Of course the kids all wanted to know what it tasted like--because you know that putting mentos in cola will change the taste drastically?  One of the other students (JM) came up to me and was just in awe.  "Ms. Schmidt, what did that taste like?  I just am shocked."  My response was "Flat pop?"  He responds back with "Ms. Schmidt--you are just such a daredevil."  Hahaha!!!  LOVE IT!

Schmato

The kids have taken to giving me all kids of crazy nicknames because of my last name (granted, I may have instigated several of these.)  The latest is that I have a group of kids that all have nicknames that are foods?  It all started because of one boy having the last name of Walker.  SC decided that Walker rhymed with Waffles so that would be a great nickname for him.  Then SC is now syrup and the list goes on.  Thus causing them to now name me Schmato--because that makes perfect sense?

Today, the boys came in and started talking about "wrestling" and how syrup is going to flow all over the waffles.....I am not sure if I am teaching Kindergarten or 5th grade.

Tuesday, April 23, 2013

Things you never want to hear while teaching....

My fourth grade group came into my classroom today, and had a ton of exciting things to tell me about before we started the lesson.  I always give them a few minutes to ask all of their questions, so then we can get down to business. 

One of the first questions that was asked by my bi-lingual boys was "How do babies eat while they are inside their mother's stomachs?"  Now this question was completely unexpected.

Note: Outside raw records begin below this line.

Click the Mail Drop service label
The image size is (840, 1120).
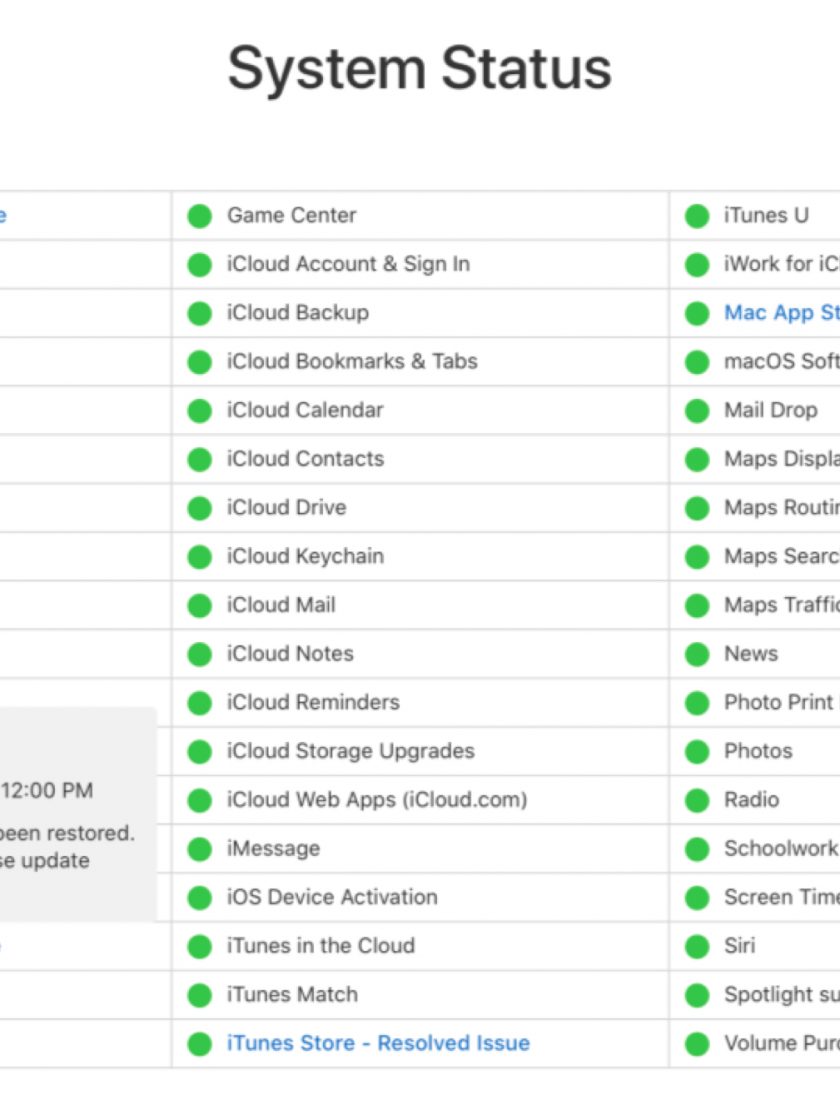[x=770, y=410]
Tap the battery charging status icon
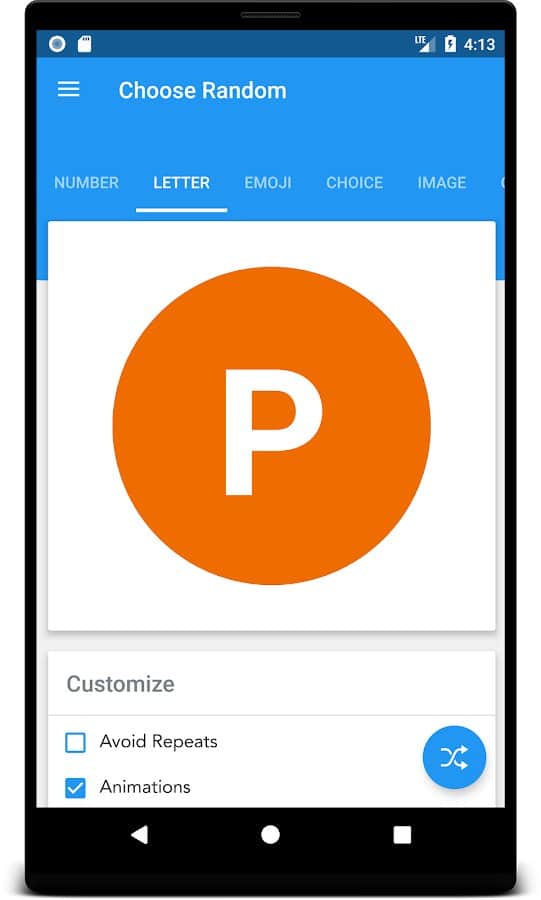This screenshot has height=900, width=541. pyautogui.click(x=450, y=44)
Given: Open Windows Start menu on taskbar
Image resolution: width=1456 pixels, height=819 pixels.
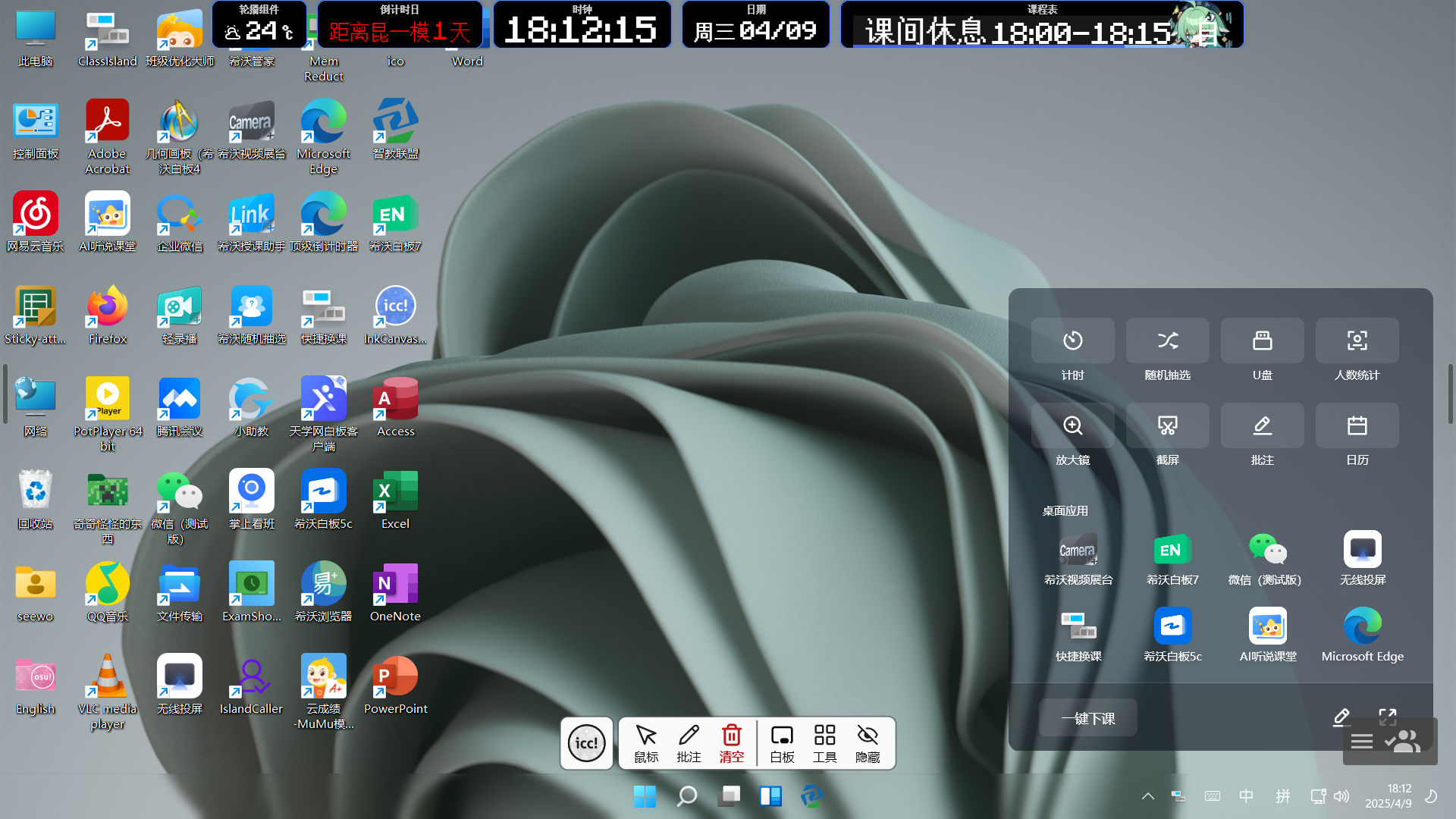Looking at the screenshot, I should click(x=645, y=796).
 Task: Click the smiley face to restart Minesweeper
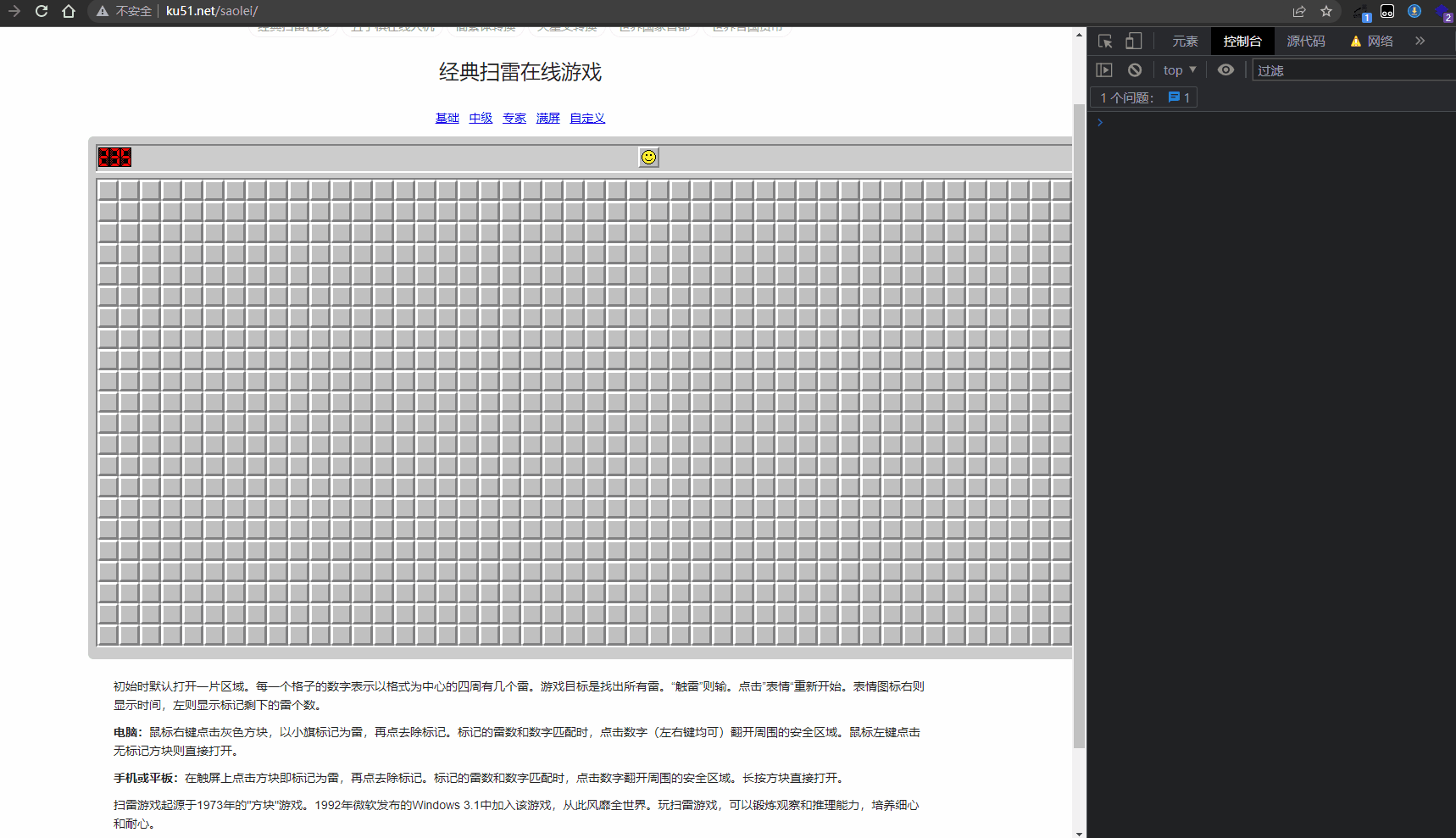point(648,157)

There was no context for their question nor a reason for it.  Before I could even get the words out of my mouth (because I was in utter shock), one of the other girls tells them "Well they are fed by a wire that is connected from the mother to the child." 

This seemed to pacify the boy and then the follow up question to this was "Well, how to the babies get out of the mothers tummy?"  At this point, I was about to just give up answering anything and just get them into the lesson, however the boys had other plans.  Another boy proceeds to answer that the child is ripped out of the mothers stomach.  "That seems like it would hurt a lot, I am sure glad I cannot have babies, cause you know Ms. Schmidt, I am a boy."  "Yes, thank you JV, I did not realize that..."  Sigh, can't wait to see what tomorrow brings.